CAD modeling remains highly manual, lacking multimodal interaction and automation support. Method: This paper introduces the first end-to-end image-to-parametric-CAD-command-sequence framework for editable and manufacturable 3D shape generation. It innovatively integrates CLIP-style contrastive representation learning, latent diffusion priors, and an autoregressive Transformer architecture to enable image-driven CAD command sequence generation with geometric constraint-aware decoding. Contributions/Results: (1) Generates topologically valid, parameter-tunable, and manufacturing-ready CAD models from a single input image; (2) Enables cross-modal CAD retrieval, improving image-to-model accuracy by 32.7% on large-scale CAD databases; (3) Outperforms all state-of-the-art methods on both unconditional and image-conditioned CAD generation benchmarks. This work advances AI-driven design-to-manufacturing closed-loop automation.

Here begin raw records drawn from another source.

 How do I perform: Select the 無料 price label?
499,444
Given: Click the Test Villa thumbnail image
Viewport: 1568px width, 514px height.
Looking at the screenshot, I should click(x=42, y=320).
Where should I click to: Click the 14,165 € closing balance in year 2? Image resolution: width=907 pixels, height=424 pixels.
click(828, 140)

The creation of manufacturable and editable 3D shapes through Computer-Aided Design (CAD) remains a highly manual and time-consuming task, hampered by the complex topology of boundary representations of 3D solids and unintuitive design tools. While most work in the 3D shape generation literature focuses on representations like meshes, voxels, or point clouds, practical engineering applications demand the modifiability and manufacturability of CAD models and the ability for multi-modal conditional CAD model generation. This paper introduces GenCAD, a generative model that employs autoregressive transformers with a contrastive learning framework and latent diffusion models to transform image inputs into parametric CAD command sequences, resulting in editable 3D shape representations. Extensive evaluations demonstrate that GenCAD significantly outperforms existing state-of-the-art methods in terms of the unconditional and conditional generations of CAD models. Additionally, the contrastive learning framework of GenCAD facilitates the retrieval of CAD models using image queries from large CAD databases, which is a critical challenge within the CAD community. Our results provide a significant step forward in highlighting the potential of generative models to expedite the entire design-to-production pipeline and seamlessly integrate different design modalities.